Records supplied:
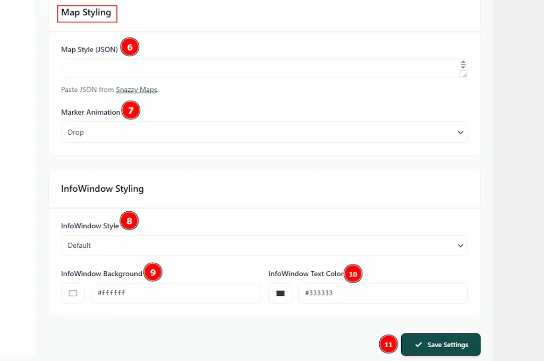Click the #ffffff background hex field

point(175,293)
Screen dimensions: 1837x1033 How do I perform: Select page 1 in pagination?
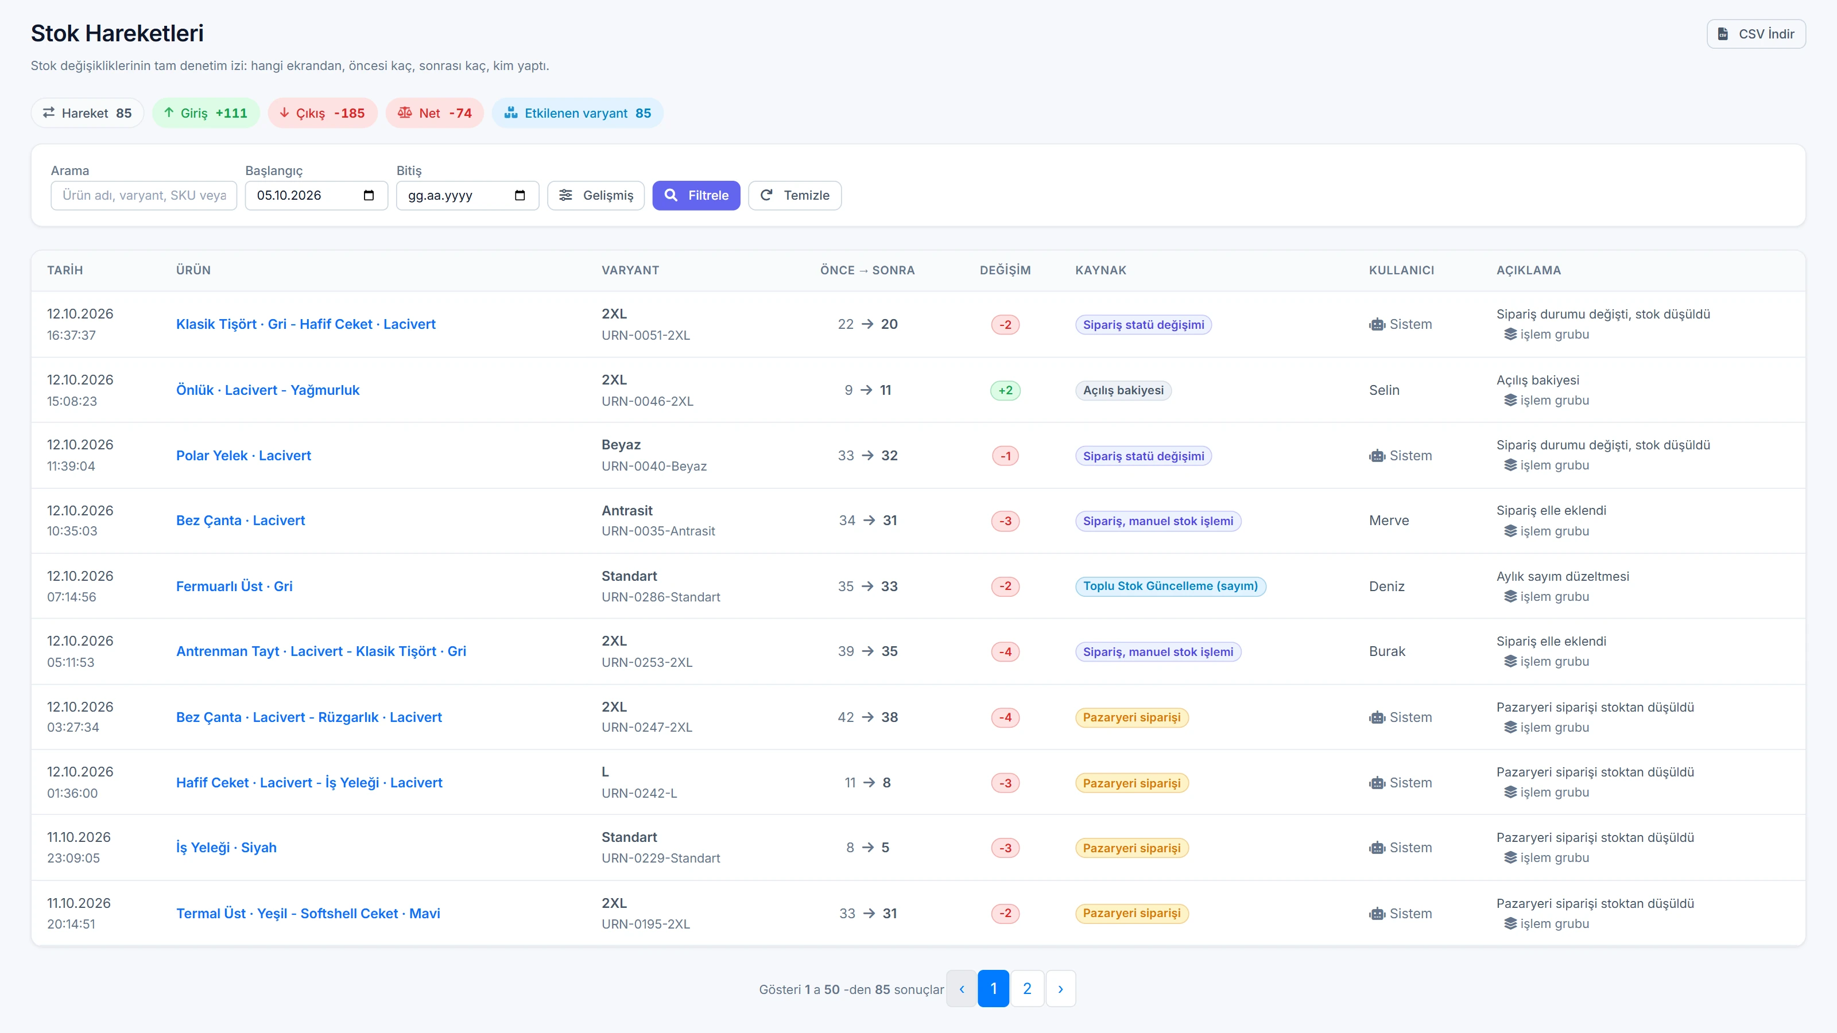tap(993, 989)
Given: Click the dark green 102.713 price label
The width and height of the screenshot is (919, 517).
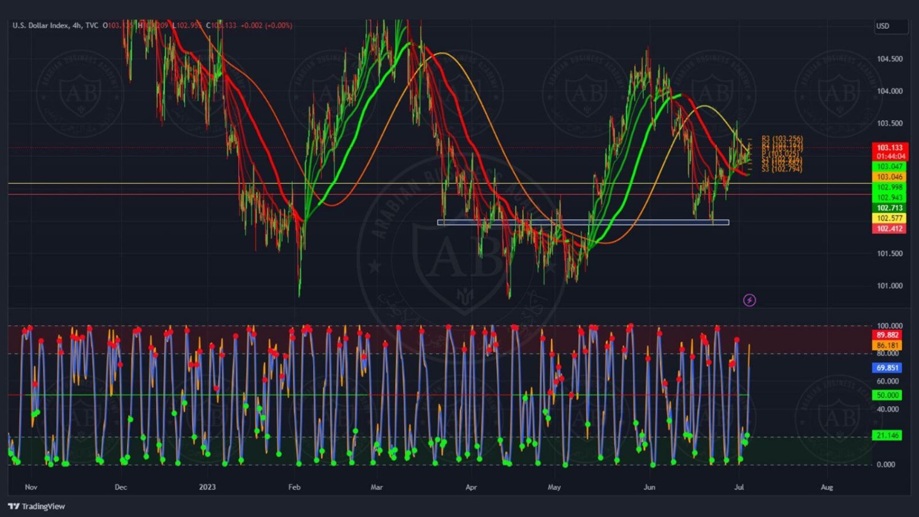Looking at the screenshot, I should click(890, 208).
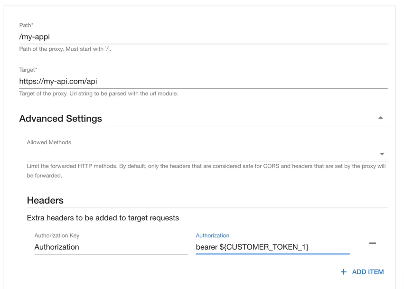Open the Allowed Methods dropdown arrow
The height and width of the screenshot is (289, 404).
click(x=382, y=154)
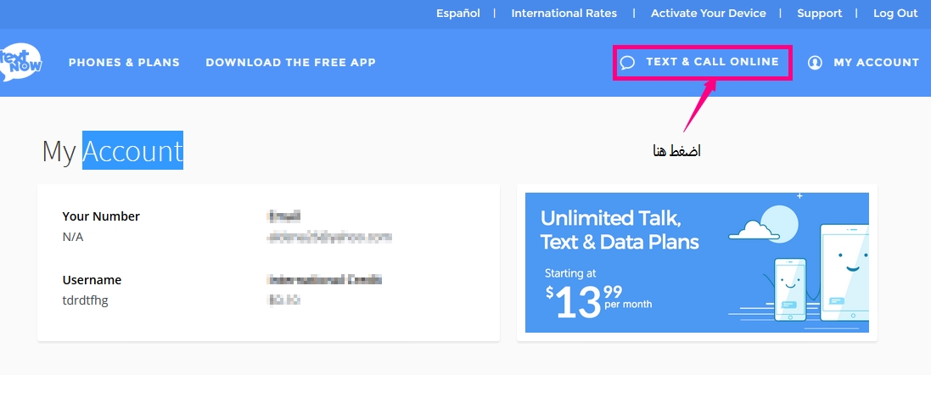931x398 pixels.
Task: Log Out of the account
Action: tap(895, 13)
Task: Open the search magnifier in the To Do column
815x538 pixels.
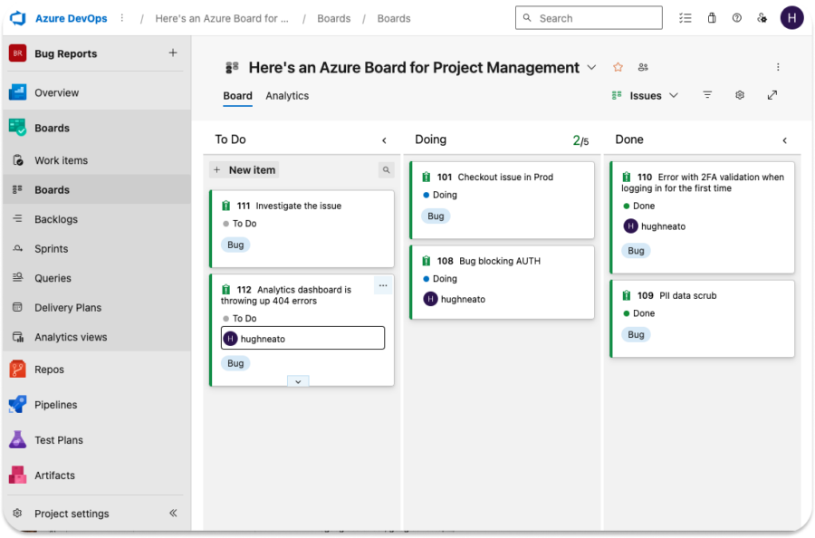Action: (x=387, y=169)
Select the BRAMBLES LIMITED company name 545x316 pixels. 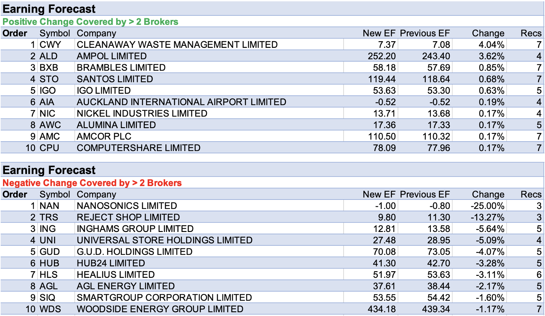click(121, 68)
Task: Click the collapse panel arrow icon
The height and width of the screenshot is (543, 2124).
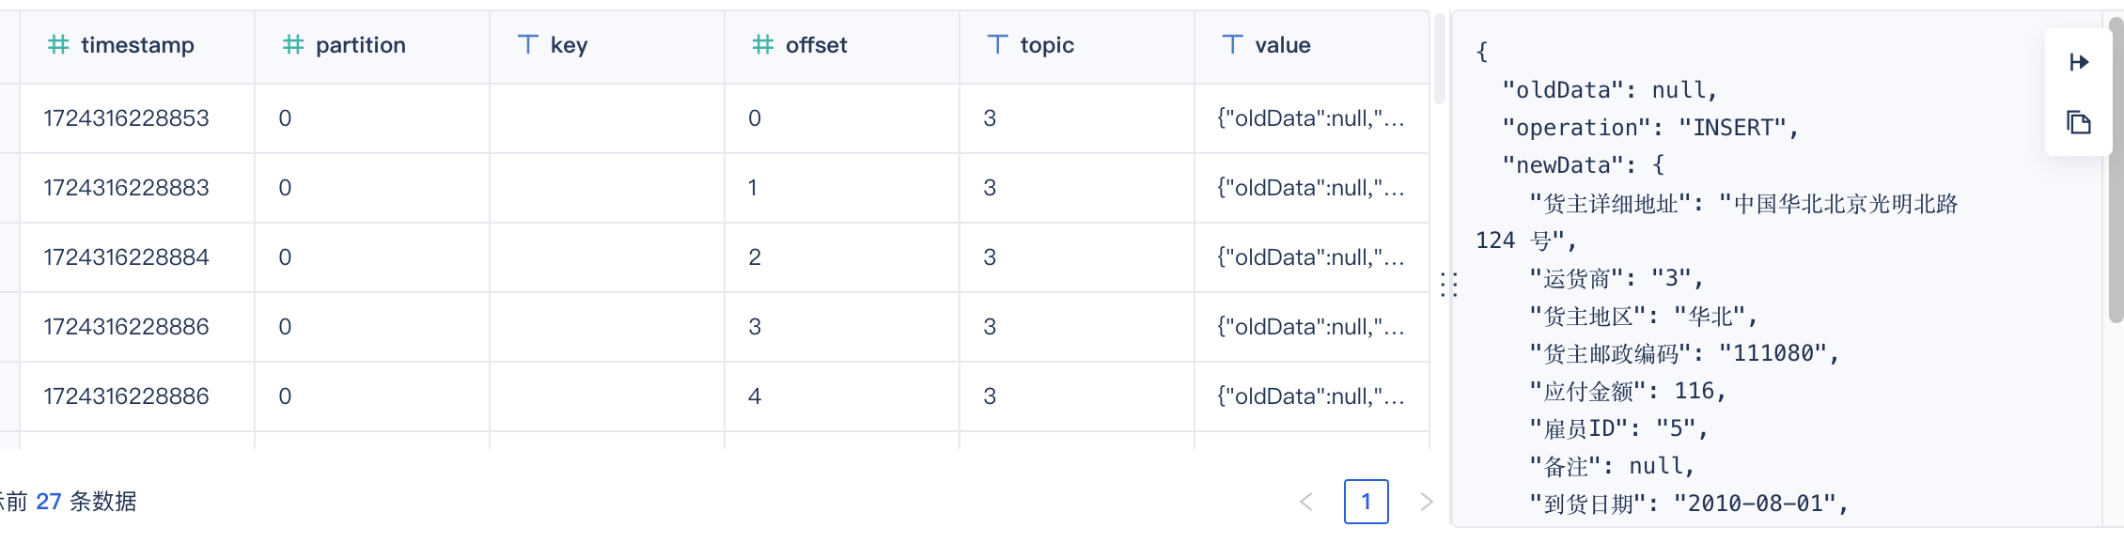Action: click(2079, 62)
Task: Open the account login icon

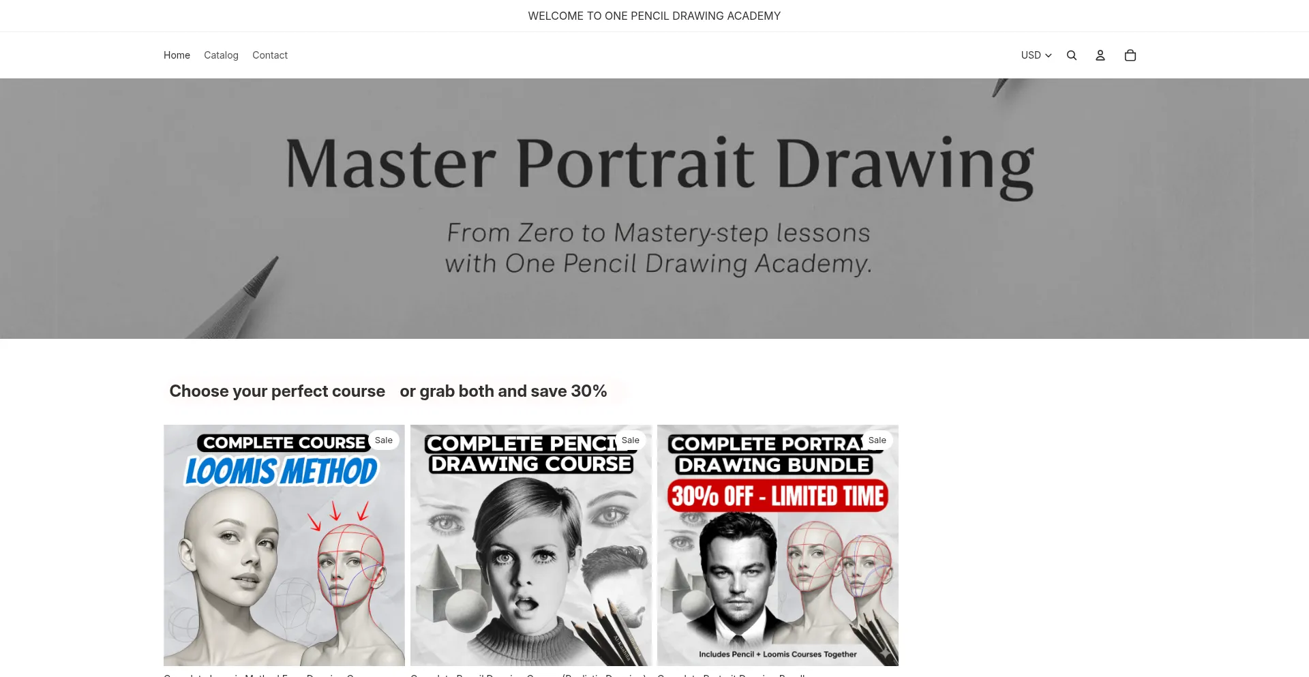Action: 1100,55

Activity: Retype exactly, and only, the lines from the one containing "Task: Click the collapse panel arrow icon" through the end of the records above. Pictures stay out of the copy.

Result below:
Task: Click the collapse panel arrow icon
The height and width of the screenshot is (543, 2124).
Action: click(2079, 62)
Task: Open the account login icon

Action: 1100,55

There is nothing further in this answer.